### WORK REQUEST
The full set of records must be set down verbatim.

### Data extracted from a collection
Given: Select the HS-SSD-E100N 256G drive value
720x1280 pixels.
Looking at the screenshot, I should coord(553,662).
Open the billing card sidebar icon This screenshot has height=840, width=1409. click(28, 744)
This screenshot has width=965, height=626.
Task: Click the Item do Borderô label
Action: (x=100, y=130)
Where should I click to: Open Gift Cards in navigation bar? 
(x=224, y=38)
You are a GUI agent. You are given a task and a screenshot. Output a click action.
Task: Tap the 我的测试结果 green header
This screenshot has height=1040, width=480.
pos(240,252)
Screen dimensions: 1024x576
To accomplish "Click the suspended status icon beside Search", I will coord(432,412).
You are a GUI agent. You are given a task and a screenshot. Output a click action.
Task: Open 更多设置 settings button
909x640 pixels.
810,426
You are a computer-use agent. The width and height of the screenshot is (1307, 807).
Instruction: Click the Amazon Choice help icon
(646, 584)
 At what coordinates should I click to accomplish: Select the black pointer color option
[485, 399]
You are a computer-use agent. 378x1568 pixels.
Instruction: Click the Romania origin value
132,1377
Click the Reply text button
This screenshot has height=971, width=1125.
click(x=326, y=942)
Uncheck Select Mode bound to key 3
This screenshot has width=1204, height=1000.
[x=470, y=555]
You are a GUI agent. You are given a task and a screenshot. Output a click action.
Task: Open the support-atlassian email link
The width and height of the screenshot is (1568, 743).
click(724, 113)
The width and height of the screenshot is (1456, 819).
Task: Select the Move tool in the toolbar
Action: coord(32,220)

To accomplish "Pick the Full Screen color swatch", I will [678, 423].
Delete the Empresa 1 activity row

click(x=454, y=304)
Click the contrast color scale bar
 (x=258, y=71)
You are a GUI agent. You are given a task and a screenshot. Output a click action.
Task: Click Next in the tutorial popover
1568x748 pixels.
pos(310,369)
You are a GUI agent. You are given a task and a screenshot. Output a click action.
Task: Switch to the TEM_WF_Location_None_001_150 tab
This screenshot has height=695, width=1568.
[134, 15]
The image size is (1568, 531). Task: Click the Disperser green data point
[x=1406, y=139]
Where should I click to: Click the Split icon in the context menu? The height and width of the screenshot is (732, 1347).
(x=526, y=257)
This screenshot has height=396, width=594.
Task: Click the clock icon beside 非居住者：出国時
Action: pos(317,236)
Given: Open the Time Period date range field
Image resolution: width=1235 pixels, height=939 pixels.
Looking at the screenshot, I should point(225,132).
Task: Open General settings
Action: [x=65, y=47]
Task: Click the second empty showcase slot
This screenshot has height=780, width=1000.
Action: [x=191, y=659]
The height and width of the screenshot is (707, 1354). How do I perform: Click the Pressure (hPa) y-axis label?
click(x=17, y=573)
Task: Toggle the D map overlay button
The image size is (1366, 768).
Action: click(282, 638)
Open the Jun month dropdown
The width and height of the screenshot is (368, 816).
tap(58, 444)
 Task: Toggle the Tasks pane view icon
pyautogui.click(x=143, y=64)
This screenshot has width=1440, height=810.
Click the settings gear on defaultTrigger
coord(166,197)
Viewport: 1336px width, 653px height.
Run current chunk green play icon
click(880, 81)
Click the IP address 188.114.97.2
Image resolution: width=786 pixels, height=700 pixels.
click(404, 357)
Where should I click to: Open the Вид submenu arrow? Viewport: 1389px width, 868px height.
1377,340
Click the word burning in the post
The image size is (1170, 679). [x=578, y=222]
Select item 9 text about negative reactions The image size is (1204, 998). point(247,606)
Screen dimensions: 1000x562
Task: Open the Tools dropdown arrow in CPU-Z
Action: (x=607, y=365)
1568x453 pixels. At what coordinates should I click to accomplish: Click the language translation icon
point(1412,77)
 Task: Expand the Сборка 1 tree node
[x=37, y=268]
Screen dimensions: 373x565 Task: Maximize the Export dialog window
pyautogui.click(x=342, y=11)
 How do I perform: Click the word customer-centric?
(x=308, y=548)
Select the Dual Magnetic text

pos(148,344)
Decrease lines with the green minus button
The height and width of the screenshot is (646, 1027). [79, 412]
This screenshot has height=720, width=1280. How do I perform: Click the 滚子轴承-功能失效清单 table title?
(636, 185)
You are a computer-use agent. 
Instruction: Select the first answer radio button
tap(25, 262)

### REPLY
Given: Select the HS-SSD-E100N 256G drive value
720x1280 pixels.
Looking at the screenshot, I should coord(553,662).
Open the billing card sidebar icon This screenshot has height=840, width=1409. click(28, 744)
This screenshot has width=965, height=626.
Task: Click the Item do Borderô label
Action: (x=100, y=130)
Where should I click to: Open Gift Cards in navigation bar? 
(x=224, y=38)
You are a GUI agent. You are given a task and a screenshot. Output a click action.
Task: Tap the 我的测试结果 green header
This screenshot has height=1040, width=480.
pos(240,252)
Screen dimensions: 1024x576
To accomplish "Click the suspended status icon beside Search", I will coord(432,412).
You are a GUI agent. You are given a task and a screenshot. Output a click action.
Task: Open 更多设置 settings button
909x640 pixels.
810,426
You are a computer-use agent. The width and height of the screenshot is (1307, 807).
Instruction: Click the Amazon Choice help icon
(646, 584)
 At what coordinates should I click to accomplish: Select the black pointer color option
[485, 399]
You are a computer-use agent. 378x1568 pixels.
Instruction: Click the Romania origin value
132,1377
Click the Reply text button
This screenshot has height=971, width=1125.
click(x=326, y=942)
Uncheck Select Mode bound to key 3
This screenshot has width=1204, height=1000.
[x=470, y=555]
You are a GUI agent. You are given a task and a screenshot. Output a click action.
Task: Open the support-atlassian email link
The width and height of the screenshot is (1568, 743).
click(724, 113)
The width and height of the screenshot is (1456, 819).
Task: Select the Move tool in the toolbar
Action: coord(32,220)

To accomplish "Pick the Full Screen color swatch", I will [678, 423].
Delete the Empresa 1 activity row

click(x=454, y=304)
Click the contrast color scale bar
 (x=258, y=71)
You are a GUI agent. You are given a task and a screenshot. Output a click action.
Task: Click Next in the tutorial popover
1568x748 pixels.
pos(310,369)
You are a GUI agent. You are given a task and a screenshot. Output a click action.
Task: Switch to the TEM_WF_Location_None_001_150 tab
This screenshot has height=695, width=1568.
[134, 15]
The image size is (1568, 531). Task: Click the Disperser green data point
[x=1406, y=139]
Where should I click to: Click the Split icon in the context menu? The height and width of the screenshot is (732, 1347).
(x=526, y=257)
This screenshot has height=396, width=594.
Task: Click the clock icon beside 非居住者：出国時
Action: pos(317,236)
Given: Open the Time Period date range field
Image resolution: width=1235 pixels, height=939 pixels.
Looking at the screenshot, I should point(225,132).
Task: Open General settings
Action: [x=65, y=47]
Task: Click the second empty showcase slot
This screenshot has height=780, width=1000.
Action: [x=191, y=659]
The height and width of the screenshot is (707, 1354). How do I perform: Click the Pressure (hPa) y-axis label?
click(x=17, y=573)
Task: Toggle the D map overlay button
The image size is (1366, 768).
Action: click(282, 638)
Open the Jun month dropdown
The width and height of the screenshot is (368, 816).
tap(58, 444)
 Task: Toggle the Tasks pane view icon
pyautogui.click(x=143, y=64)
This screenshot has width=1440, height=810.
Click the settings gear on defaultTrigger
coord(166,197)
Viewport: 1336px width, 653px height.
Run current chunk green play icon
click(880, 81)
Click the IP address 188.114.97.2
Image resolution: width=786 pixels, height=700 pixels.
click(404, 357)
Where should I click to: Open the Вид submenu arrow? Viewport: 1389px width, 868px height.
1377,340
Click the word burning in the post
The image size is (1170, 679). [x=578, y=222]
Select item 9 text about negative reactions The image size is (1204, 998). point(247,606)
Screen dimensions: 1000x562
Task: Open the Tools dropdown arrow in CPU-Z
Action: (x=607, y=365)
1568x453 pixels. At what coordinates should I click to accomplish: Click the language translation icon
point(1412,77)
 Task: Expand the Сборка 1 tree node
[x=37, y=268]
Screen dimensions: 373x565 Task: Maximize the Export dialog window
pyautogui.click(x=342, y=11)
 How do I perform: Click the word customer-centric?
(x=308, y=548)
Select the Dual Magnetic text

pos(148,344)
Decrease lines with the green minus button
The height and width of the screenshot is (646, 1027). [79, 412]
This screenshot has height=720, width=1280. How do I perform: Click the 滚子轴承-功能失效清单 table title?
(636, 185)
You are a computer-use agent. 
Instruction: Select the first answer radio button
tap(25, 262)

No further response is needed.